Blog Post | 107 KY. L. J. ONLINE | February 26, 2019

Workin’ for a Livin’: The Blurred Line Between Employees and Independent Contractors Has Taken Another Hit in the World of Ride-Sharing

Kyle A. Girouard[1]

 

In 1968, the U.S. Supreme Court determined under the common law of agency[2] that a group of unrecognized unionizing agents were employees rather than independent contractors.[3] The applied test evaluated ten non-exhaustive aspects of the employment relationship in question.[4] Factors weighed include the extent of control; the skill required, the ownership of tools and the place of work; the length of the employment and; whether or not the work is part of the regular business of the employer.[5]

While both the National Labor Relations Board and the courts have revisited and refined the proper application of the aforementioned factors, the core function of the test has remained the same.[6] Conversely, where the individual factors of the test have endured without change, overarching principles used in evaluating the significance of each factor have transformed.[7] The most recent emphasis adopted by the Board revolves around a worker’s entrepreneurial opportunity: “a principle by which to evaluate the overall effect of the common-law factors on a putative contractor’s independence to pursue economic gain.” [8]

The case at hand involved airport transportation company, SuperShuttle, and franchisees who operated the shared-ride vans.[9] Franchisees sought coverage under Section 2(3) of the National Labor Relations Act, which excludes independent contractors from its provisions.[10] As statutory employees, franchisees would instead be more protected by worker-friendly laws than in their current independent contractor status.[11] In its decision, the Board gave the most weight to the franchisee’s ownership and control of their vans, their complete control over work schedules, and the principle instrumentality of the work.[12] Ultimately, the Board reasoned that the given factors provide franchisees with significant entrepreneurial opportunity and control over how much money they make each month.[13]

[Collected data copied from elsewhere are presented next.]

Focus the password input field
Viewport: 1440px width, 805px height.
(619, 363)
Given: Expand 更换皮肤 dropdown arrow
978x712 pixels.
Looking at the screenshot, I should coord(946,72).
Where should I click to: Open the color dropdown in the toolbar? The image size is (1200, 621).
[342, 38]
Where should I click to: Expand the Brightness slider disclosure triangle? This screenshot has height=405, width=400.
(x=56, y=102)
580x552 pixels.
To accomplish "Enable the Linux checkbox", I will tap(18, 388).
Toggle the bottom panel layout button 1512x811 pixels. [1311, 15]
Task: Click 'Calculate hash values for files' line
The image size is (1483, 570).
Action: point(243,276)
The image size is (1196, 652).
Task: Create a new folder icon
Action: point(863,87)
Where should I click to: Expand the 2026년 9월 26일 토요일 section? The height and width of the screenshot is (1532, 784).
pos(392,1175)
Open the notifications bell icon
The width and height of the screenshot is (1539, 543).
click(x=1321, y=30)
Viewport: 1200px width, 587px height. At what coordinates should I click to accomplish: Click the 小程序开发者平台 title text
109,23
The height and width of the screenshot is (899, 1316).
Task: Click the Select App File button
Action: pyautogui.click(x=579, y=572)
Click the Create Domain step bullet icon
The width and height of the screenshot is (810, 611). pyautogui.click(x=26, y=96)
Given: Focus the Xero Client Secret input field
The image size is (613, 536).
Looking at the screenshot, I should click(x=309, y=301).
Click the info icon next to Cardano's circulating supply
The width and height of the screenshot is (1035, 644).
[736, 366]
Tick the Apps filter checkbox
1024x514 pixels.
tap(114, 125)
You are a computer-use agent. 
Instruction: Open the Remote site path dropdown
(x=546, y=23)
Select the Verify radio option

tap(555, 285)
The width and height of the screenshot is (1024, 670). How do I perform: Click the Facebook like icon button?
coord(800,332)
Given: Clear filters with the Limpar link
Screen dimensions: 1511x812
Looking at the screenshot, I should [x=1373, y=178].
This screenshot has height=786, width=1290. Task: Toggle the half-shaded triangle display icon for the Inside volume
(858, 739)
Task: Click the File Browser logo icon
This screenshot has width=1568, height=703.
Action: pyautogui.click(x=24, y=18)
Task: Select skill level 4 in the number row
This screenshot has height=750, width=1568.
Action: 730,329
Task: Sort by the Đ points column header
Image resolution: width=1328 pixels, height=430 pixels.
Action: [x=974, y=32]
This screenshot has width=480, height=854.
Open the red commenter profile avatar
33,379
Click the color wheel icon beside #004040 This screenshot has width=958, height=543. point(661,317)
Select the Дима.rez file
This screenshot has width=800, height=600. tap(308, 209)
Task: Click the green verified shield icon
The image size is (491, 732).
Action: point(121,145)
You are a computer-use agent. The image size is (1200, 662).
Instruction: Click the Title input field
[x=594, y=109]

The decision explicitly states that entrepreneurial opportunity is neither a “super-factor,” nor a “trump card,” the explanation of which makes the opposite seem true.[14] Dissenting member McFerran argues that the SuperShuttle drivers were, in fact, employees under any reasonable interpretation and application of the common-law test.[15] Indeed, the focus on entrepreneurial opportunity imposes an ideologic stranglehold on worker classification.[16]

In the past, parties have meticulously argued both in favor of[17] and against[18] an employer-employee relationship in order to fall under or abstain from laws and doctrines such as worker’s compensation and respondeat superior.[19] The ruling in this case appears to undermine the logic and rationales behind past decisions in favor of a harsher approach meant to restrict any likelihood of unionizing ride-sharing companies in future litigation.[20] The result of this case imposes a pin-hole view on the categorical employee by tainting the test with a superfluous concept as a means to an end.

 

[1] Staff Editor, Kentucky Law Journal, Volume 107; J.D. Candidate, University of Kentucky College of Law (2020); B.A. Kent State University (2017).

[2] Restatement (Second) of Agency § 220 (1958).

[3] NLRB v. United Ins. Co. of America, 390 U.S. 254 (1968).

[4] Id.

[5] Id.

[6] FedEx Home Delivery v. NLRB, 563 F.3d 492, 497 (D.C. Cir. 2009)

[7] Roadway Package Sys., Inc., 326 NLRB 842, 849 (1998)

[8]  SuperShuttle DFW, Inc. and Amalgamated Transit Union Local 1338, 367 NLRB 75 (2019)

[9] Id. (“Before 2005, SuperShuttle DFW designated its drivers as employees. During that period, SuperShuttle assigned drivers—who earned hourly wages—to regularly scheduled shifts picking up customers in company-owned shuttle vans. In 2005, SuperShuttle converted to a franchise model, which remains in place.”).

[10]  29 U.S.C. § 152 (1935).

[11] Id.

[12] SuperShuttle, supra note 7, at 14.

[13] Id.

[14] Id. at 9.

[15] Id. at 15.

[16] See generally Tabatha Abu El-Haj, Public Unions Under First Amendment Fire, 95 Wash. U. L. Rev. 1291 (2018).

[17] See Ansoumana v. Gristede’s Operating Corp., 255 F. Supp. 2d 184 (S.D.N.Y. 2003).

[18] See Fitzgerald v. Mobil Oil Corp., 827 F. Supp. 1301 (E.D. Mich. 1993).

[19] See generally Frieler v. Carlson Marketing Group, Inc., 751 N.W.2d 558 (Minn. 2008).